▸ **Data shown**:

□ □ □ □ □

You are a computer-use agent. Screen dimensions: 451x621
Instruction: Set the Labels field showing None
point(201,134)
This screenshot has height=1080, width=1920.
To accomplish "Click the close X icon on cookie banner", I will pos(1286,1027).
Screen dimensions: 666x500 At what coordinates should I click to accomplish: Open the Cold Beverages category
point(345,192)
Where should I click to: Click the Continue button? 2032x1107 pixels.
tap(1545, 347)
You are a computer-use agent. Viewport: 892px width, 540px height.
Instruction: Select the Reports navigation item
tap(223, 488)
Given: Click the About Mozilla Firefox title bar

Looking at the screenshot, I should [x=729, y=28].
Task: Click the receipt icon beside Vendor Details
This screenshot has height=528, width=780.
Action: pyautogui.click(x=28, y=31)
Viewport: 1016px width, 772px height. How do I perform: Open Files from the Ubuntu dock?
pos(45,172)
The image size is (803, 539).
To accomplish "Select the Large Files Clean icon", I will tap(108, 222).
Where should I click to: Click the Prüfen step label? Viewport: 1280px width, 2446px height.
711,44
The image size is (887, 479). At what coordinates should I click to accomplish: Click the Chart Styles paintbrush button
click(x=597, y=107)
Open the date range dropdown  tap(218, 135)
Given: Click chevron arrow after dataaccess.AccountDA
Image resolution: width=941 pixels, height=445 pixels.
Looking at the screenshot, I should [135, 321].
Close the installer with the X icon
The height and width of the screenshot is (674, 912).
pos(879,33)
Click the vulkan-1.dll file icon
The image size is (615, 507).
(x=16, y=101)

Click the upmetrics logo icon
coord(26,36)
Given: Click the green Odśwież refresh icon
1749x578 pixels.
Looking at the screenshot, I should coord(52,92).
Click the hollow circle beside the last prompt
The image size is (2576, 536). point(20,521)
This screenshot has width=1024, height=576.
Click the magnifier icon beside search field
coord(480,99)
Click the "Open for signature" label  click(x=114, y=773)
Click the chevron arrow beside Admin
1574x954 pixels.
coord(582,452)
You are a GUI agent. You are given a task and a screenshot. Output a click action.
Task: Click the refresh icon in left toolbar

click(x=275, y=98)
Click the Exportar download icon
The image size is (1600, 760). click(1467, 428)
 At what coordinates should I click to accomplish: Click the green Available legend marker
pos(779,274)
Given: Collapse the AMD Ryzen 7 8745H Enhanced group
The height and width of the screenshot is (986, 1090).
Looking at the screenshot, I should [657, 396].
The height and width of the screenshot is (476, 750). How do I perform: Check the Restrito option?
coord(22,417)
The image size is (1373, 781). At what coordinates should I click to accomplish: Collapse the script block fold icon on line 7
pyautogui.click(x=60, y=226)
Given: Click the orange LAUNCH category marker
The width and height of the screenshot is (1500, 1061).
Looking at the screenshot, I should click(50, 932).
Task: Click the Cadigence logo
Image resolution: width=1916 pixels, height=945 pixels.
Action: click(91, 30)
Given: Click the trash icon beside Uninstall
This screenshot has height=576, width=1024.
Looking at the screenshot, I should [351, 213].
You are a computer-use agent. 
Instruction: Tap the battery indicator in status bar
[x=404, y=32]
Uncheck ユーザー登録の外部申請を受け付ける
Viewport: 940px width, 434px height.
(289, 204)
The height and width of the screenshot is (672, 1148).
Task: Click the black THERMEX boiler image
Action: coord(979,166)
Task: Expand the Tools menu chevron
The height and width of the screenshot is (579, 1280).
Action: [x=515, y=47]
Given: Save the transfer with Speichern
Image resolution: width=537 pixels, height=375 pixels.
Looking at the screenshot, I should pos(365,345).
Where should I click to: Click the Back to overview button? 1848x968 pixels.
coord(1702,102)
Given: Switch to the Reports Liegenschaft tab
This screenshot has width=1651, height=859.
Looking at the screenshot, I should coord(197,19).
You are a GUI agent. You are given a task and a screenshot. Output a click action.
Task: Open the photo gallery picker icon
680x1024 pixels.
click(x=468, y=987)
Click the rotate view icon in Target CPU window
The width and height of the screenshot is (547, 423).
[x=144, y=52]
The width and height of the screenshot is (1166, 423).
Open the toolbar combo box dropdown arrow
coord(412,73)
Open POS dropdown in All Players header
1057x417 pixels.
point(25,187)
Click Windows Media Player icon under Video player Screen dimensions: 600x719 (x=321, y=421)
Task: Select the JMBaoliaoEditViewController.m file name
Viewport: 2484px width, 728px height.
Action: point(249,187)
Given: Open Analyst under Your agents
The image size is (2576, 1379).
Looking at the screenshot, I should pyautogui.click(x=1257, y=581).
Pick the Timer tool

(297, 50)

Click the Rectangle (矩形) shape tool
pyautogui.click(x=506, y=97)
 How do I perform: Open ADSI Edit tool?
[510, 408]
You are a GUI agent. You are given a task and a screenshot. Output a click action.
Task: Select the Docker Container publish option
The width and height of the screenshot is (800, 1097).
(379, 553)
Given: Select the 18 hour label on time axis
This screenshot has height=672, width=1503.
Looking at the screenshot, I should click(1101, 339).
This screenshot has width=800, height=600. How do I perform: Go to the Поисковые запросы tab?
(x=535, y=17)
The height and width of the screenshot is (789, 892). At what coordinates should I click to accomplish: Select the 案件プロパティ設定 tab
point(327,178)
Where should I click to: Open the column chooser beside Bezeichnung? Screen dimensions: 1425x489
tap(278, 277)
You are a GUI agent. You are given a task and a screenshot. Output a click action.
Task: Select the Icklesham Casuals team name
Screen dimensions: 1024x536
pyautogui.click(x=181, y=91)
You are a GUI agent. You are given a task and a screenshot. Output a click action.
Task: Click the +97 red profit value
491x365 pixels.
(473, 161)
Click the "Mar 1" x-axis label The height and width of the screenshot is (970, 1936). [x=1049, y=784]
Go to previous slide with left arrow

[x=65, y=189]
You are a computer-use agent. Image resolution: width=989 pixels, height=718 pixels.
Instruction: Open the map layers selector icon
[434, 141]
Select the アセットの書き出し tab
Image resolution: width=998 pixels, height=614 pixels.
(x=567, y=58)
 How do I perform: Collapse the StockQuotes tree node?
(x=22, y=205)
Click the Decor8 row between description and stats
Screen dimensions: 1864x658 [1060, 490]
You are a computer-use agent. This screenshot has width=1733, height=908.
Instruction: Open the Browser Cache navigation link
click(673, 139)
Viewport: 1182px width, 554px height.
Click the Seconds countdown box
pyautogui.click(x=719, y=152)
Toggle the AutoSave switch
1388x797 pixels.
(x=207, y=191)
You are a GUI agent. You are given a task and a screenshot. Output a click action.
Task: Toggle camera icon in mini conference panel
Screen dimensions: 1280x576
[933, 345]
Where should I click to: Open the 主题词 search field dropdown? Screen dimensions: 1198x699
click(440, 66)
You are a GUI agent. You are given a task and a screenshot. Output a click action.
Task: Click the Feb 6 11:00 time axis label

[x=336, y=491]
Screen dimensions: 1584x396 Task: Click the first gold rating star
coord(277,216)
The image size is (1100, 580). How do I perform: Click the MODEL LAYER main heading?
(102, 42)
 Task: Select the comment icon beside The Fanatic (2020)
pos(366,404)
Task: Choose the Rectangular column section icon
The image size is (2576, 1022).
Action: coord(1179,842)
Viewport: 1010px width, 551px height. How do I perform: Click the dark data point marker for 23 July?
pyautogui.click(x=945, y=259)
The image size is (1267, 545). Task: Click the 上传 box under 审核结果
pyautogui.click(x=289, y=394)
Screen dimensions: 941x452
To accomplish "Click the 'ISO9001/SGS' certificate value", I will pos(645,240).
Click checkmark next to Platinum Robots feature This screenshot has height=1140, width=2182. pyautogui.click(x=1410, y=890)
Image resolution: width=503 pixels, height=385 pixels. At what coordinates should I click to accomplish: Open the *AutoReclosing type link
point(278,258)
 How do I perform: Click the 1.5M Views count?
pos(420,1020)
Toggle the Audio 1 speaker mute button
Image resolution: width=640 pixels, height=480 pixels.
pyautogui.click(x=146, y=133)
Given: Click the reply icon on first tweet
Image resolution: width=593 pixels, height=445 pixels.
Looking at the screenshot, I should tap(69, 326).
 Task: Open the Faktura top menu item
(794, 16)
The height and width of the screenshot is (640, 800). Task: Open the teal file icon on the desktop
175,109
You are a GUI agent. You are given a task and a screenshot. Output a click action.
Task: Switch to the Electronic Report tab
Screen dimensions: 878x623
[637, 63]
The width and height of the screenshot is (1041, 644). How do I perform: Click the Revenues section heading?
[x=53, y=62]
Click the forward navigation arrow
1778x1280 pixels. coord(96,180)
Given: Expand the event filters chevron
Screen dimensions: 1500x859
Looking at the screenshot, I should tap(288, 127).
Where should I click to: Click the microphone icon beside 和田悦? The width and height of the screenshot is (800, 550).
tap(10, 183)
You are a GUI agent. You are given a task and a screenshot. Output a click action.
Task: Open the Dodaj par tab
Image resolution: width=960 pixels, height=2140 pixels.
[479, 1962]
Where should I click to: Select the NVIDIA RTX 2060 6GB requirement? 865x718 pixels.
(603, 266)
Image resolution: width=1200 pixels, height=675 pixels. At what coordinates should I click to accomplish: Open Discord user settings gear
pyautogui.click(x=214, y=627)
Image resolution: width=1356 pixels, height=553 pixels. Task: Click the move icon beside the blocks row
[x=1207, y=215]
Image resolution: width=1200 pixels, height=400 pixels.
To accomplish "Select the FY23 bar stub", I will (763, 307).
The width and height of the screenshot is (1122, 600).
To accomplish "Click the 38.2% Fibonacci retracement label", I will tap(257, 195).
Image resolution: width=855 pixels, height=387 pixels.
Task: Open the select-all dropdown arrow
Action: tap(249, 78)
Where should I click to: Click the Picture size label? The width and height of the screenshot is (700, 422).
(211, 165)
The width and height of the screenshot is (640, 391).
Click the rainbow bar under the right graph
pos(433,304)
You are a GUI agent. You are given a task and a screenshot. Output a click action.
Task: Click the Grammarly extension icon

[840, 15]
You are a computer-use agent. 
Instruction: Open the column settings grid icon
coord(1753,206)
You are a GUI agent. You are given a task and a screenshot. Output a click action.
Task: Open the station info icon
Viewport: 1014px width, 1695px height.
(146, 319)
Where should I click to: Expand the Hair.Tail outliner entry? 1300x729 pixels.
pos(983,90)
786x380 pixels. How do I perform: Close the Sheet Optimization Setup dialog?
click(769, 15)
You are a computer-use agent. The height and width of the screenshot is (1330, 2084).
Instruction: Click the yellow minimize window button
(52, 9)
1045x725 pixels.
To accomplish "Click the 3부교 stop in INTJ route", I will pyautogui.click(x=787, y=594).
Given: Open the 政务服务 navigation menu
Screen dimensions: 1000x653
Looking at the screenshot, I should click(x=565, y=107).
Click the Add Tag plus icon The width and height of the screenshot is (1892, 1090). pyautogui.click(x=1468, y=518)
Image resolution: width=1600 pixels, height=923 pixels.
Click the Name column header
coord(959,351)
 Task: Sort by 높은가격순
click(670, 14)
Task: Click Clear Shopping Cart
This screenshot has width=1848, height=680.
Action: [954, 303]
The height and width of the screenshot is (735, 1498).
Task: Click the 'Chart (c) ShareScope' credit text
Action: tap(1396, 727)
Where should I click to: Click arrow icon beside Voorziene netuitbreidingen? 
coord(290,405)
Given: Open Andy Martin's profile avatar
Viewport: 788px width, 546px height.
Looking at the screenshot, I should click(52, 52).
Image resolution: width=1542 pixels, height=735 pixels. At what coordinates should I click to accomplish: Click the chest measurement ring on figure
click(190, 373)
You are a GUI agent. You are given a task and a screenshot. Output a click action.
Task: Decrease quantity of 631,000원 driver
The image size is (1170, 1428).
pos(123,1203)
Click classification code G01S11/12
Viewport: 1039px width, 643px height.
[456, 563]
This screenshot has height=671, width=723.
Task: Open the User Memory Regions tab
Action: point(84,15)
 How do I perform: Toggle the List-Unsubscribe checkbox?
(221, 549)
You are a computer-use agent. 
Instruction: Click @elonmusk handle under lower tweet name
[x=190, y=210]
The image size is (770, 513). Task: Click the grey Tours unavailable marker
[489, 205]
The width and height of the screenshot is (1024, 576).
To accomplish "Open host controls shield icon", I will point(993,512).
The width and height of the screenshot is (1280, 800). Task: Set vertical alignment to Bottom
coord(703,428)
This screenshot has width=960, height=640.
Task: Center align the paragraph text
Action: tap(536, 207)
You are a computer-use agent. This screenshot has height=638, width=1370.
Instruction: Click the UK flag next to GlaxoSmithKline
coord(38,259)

□ □ □ □ □

▸ **Work to be completed**: For each line of the entries that contains the word "value", make a copy.

▸ **Answer to this problem**:
Task: Click the +97 red profit value
To accomplish "Click the 'ISO9001/SGS' certificate value", I will pos(645,240).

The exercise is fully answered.